SUPPLIED RECORDS>
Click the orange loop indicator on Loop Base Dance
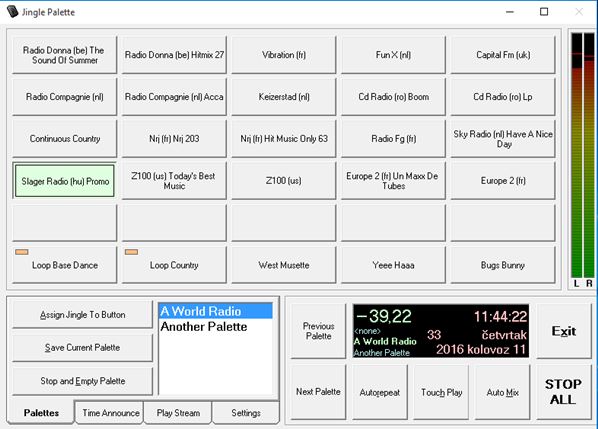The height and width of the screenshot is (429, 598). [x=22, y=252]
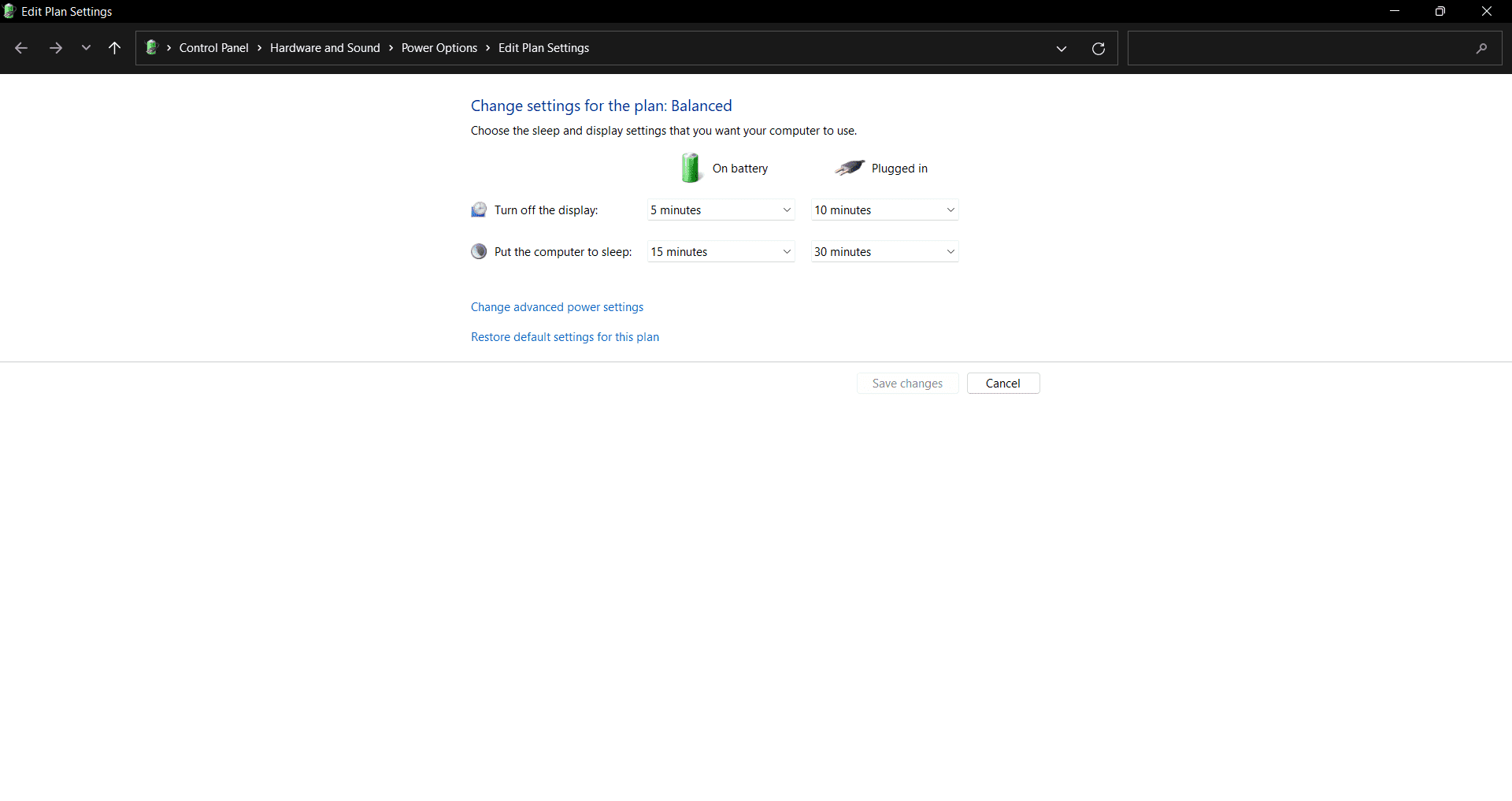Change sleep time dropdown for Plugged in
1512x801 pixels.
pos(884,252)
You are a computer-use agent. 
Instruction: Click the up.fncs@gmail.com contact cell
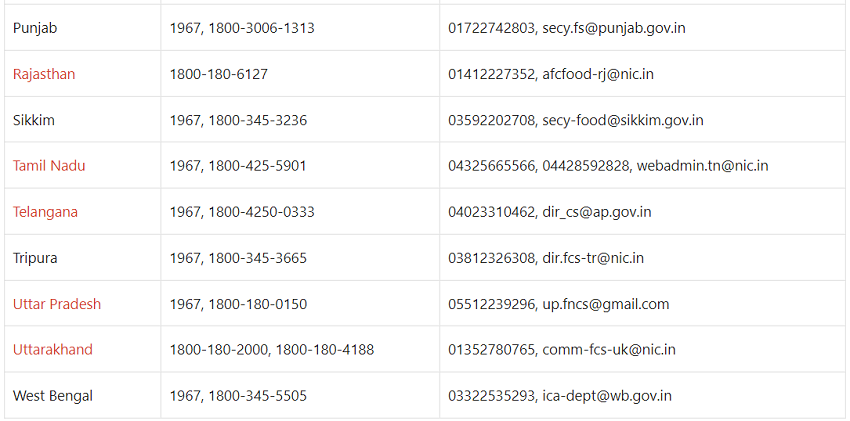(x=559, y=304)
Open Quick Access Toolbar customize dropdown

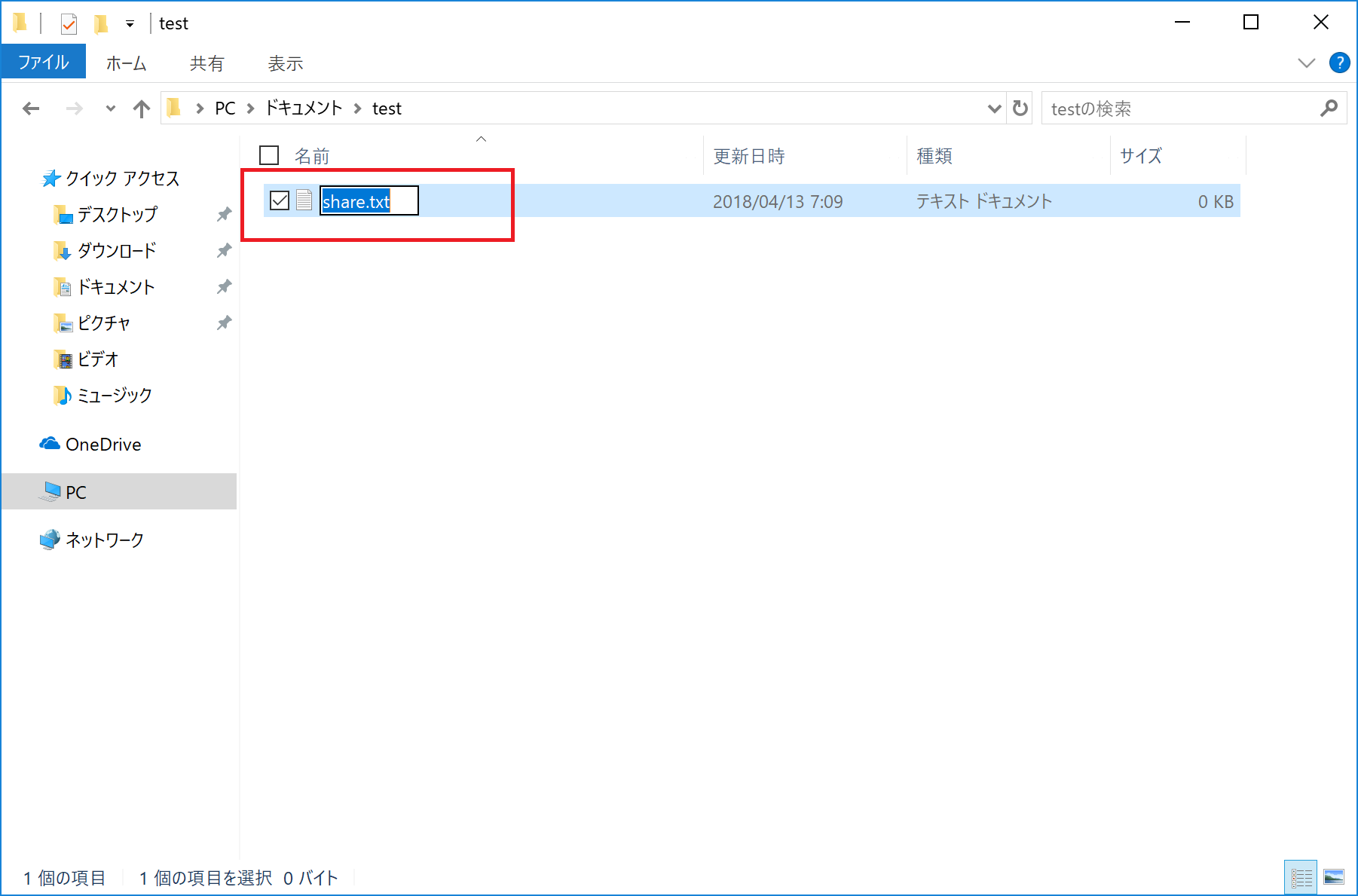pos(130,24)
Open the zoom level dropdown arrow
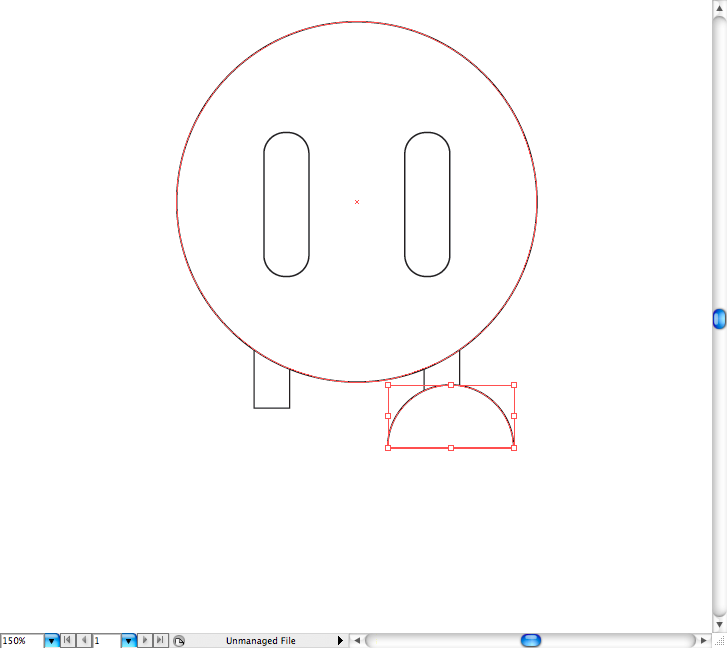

REQUIRED TASK>
Pick out each line in the items above that contains the word "Click".

EXPECTED ANSWER>
Click the orange loop indicator on Loop Base Dance
Instruction: Click the up.fncs@gmail.com contact cell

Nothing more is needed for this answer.